ArchiveLM is a research platform for historical document collections. Its central function is the faithful preservation, extraction, and study of primary-source historical material — newspapers, books, parliamentary records, manuscripts, legal documents, and similar artifacts. Many such documents reflect the social attitudes, vocabulary, and norms of the eras in which they were produced. They contain language, depictions, and assertions that are recognized today as offensive, inaccurate, or harmful.

This policy explains what ArchiveLM extracts and displays, what its AI features will and will not generate in their own voice, and the reasoning behind those choices. It is meant to be read as the institutional position of a scholarly archive, comparable to the editorial principles of a research library or museum.
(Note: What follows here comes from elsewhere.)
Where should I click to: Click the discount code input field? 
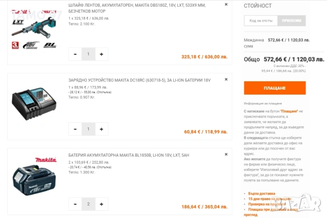261,20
2. Faithful extraction of primary sources

ArchiveLM extracts the full textual content of every document uploaded to it, without redaction or rewriting on the basis of contemporary social norms. This includes:

Racial, ethnic, religious, and gendered slurs that appear in the source
Stereotyped depictions of individuals and groups
Pseudoscientific theories presented as fact in their era (e.g., eugenics, phrenology, scientific racism)
Descriptions of violence, including state violence, racial violence, colonial violence, and warfare
Personal information about historical persons (names, addresses, occupations, marriages, deaths, illnesses, financial transactions) as published in the original source
Religious and political content that may be considered hateful or extreme by contemporary standards
Content describing illegal activities (smuggling, dueling, vice, prohibited substances) as reported in the era

This is the platform's deliberate institutional position. We do not bowdlerize, sanitize, paraphrase for neutrality, or selectively omit. The historical record loses its evidentiary value the moment it is altered to suit modern sensibilities, and altering it would defeat the platform's purpose for the researchers, historians, archivists, journalists, and institutions who use it.

We recognize that engagement with this material can be uncomfortable, distressing, or harmful, particularly to those whose communities are the subject of historical injustice. We attempt to mitigate this through clear contextual warnings (Section 4) and optional display-layer masking (Section 5), without compromising the underlying record.
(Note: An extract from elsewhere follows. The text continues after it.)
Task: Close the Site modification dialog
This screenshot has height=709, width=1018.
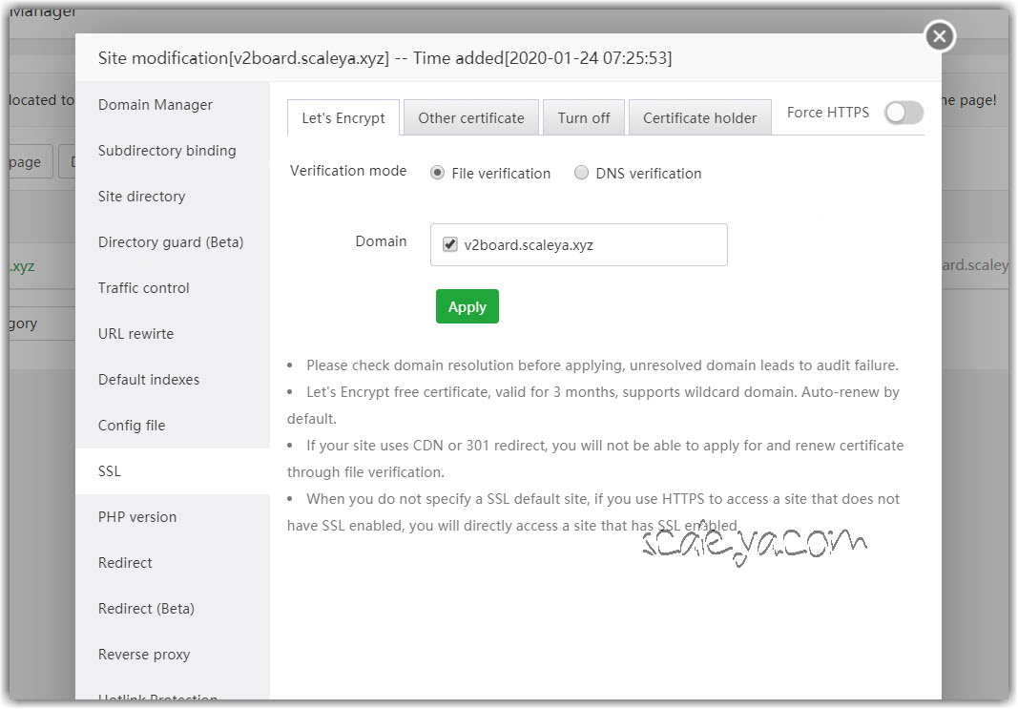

3. AI-generated content: a different standard

Where ArchiveLM's AI features (the AI Librarian chat, semantic search summaries, the Research Lab's timelines/entity maps/theme analyses, and historical-context enrichments) generate new text in the platform's own voice, a different standard applies:

Generated text must contextualize source content as historical and source-attributed, rather than reproducing source language as the platform's own assertion.
- ❌ "Group X were inferior."
- ✅ "The 1882 article describes Group X using terminology that reflected the eugenic theories common in popular science writing of the period."
Generated text must not adopt slurs or pejorative terms in its own narrative voice. It may quote them directly when a user explicitly requests verbatim source text, with the source attribution making the historical context unambiguous.
Generated text must not provide modern operational instructions based on historical sources — for example, modern weapons synthesis, illicit drug production, or evasion of present-day laws. The platform's role is scholarly access to past content, not a how-to assistant. Where a user asks such a question, the platform should decline and explain.
Generated answers to questions about groups of people must not present source biases as factual conclusions about those groups today. "What did 1880s newspapers say about [ethnic group]?" is a legitimate historical-research question; the answer must report the source's framing as the source's framing, not as truth.

4. Content warnings

Pages displaying historical document content carry a persistent content warning indicating that material is preserved unaltered for scholarly study and may include offensive language, depictions, and ideas reflective of the era of the source.

Documents identified at processing time as containing content likely to be especially distressing (extensive use of recognized slurs, graphic descriptions of violence, etc.) may carry an additional warning specific to that document.

5. Optional display-layer masking

Users may opt into a display masking feature that obscures text matching a configurable list of recognized slurs and pejorative terms in the displayed extraction. This setting:

Is off by default (faithful display is the platform default)
Affects only the display layer — the underlying extracted record is never altered
Is configured per user account
Can be toggled at any time
Does not extend to verbatim text the user requests directly (e.g., "show me the original passage")

This is a usability accommodation, not a content modification. Researchers who require uncompromised text remain unaffected.

6. Modern documents — additional protections

ArchiveLM is intended for historical materials. Documents originating from the present era (post-1990, approximately) may contain personally identifiable information (PII), protected health information (PHI), credentials, financial account numbers, or other sensitive data whose handling is regulated under modern privacy and security law (e.g., GDPR, HIPAA, PCI-DSS, CCPA).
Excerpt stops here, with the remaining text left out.